The boy I loved, the mate I bled for, had withered into a man who could snarl me down, shove me aside, and walk away without a backward glance. A man who booked moonlit voyages with another woman while leaving me behind to scrub his boots like discarded prey.
And at last, I understood.
My father hadn’t cast me out in cruelty.
He had seen the rot long before I ever did.
My gaze fell on the landline—old, forgotten, ignored. But it still worked. My hand moved before fear could stop it. I dialed the number I had carried like an open scar for thirty years.
It rang.
Once.
Twice.
A third time.
Then—
“Hello?”
His voice. Older. Rougher. Worn by time. But unmistakable. Still the Alpha of the Mira. Still my father.
My throat closed. I clutched the receiver like a lifeline, tears falling in silent, unstoppable streams.
“…Father,” I whispered, the word breaking free like shattered bone. “…It’s me. Nyx.”
The phone was still warm against my palm when my father finally spoke. His voice carried the weight of a wolf who had spent countless nights calling into emptiness—hoarse, weathered, and tired in a way that sank deep into the bones. And yet, threaded through that fatigue was a steadiness I hadn’t heard since I was a child. A quiet peace that startled me more than anger ever could.

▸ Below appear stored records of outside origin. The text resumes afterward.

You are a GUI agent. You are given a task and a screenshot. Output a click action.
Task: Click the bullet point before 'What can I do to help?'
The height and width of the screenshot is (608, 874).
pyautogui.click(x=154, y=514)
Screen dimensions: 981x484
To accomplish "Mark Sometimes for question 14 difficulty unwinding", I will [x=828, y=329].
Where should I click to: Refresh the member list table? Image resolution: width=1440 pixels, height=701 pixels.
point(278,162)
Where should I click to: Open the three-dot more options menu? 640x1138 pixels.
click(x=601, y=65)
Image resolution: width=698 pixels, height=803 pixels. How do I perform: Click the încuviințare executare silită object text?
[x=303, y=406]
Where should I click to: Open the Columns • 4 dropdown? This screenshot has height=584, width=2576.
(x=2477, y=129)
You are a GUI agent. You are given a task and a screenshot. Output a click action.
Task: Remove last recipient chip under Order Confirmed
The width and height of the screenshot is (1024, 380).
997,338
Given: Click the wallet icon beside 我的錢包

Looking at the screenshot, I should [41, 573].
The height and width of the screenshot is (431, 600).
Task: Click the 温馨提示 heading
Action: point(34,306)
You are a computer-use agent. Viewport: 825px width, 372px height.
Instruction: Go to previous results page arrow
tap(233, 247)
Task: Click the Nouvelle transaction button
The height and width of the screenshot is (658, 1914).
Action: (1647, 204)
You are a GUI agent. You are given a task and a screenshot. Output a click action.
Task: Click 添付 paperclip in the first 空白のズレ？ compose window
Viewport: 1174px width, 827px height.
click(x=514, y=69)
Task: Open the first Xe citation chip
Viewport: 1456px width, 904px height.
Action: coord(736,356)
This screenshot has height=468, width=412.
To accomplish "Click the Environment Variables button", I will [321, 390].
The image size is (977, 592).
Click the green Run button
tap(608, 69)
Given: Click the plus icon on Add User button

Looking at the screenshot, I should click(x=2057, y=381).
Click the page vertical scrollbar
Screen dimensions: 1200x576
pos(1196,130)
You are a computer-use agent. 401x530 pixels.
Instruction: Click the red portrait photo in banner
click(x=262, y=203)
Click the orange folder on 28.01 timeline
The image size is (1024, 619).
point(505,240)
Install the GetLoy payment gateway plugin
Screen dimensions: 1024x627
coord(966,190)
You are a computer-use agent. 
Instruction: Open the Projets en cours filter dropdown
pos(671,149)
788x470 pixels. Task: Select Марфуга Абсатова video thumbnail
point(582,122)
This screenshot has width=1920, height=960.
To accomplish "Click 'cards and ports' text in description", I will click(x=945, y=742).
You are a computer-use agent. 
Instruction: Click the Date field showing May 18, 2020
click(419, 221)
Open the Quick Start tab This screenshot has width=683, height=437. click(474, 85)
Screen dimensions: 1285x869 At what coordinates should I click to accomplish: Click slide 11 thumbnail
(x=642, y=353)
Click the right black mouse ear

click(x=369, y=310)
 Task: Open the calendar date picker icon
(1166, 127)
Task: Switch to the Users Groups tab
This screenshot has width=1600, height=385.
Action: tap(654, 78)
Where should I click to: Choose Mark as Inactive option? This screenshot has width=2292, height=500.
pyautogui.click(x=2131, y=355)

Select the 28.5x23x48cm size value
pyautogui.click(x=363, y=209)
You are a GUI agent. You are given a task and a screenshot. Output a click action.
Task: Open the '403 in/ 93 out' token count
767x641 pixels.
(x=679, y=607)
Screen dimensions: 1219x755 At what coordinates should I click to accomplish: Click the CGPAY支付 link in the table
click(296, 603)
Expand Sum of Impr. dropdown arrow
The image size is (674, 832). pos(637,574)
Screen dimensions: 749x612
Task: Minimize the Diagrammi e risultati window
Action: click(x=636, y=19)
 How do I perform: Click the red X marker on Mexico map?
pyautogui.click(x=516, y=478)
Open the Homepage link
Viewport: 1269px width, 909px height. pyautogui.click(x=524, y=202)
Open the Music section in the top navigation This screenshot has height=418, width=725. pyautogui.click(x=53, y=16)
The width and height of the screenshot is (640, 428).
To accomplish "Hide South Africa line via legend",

“Come back to me, Nyx,” he said softly, the years roughening every word. “I’ve waited twenty years for this.”
Twenty years.
Two full decades of hollow winters and endless moons. Of standing alone beneath silver skies, my wolf pacing restlessly inside me, trapped behind the walls I had built. Twenty years of silent wars—fought without witnesses—because my pride had been too sharp to bend, my wounds too deep to expose, and my spirit too fractured to return.
My legs weakened, threatening to fold beneath me. Instead of falling, I lowered myself onto the edge of the bed, my body giving in where my heart no longer could. Tears spilled freely, scorching trails down my cheeks, washing away years of forced restraint and swallowed pain.
“I’ll come home,” I murmured, my voice barely there, as fragile as breath drifting through the trees.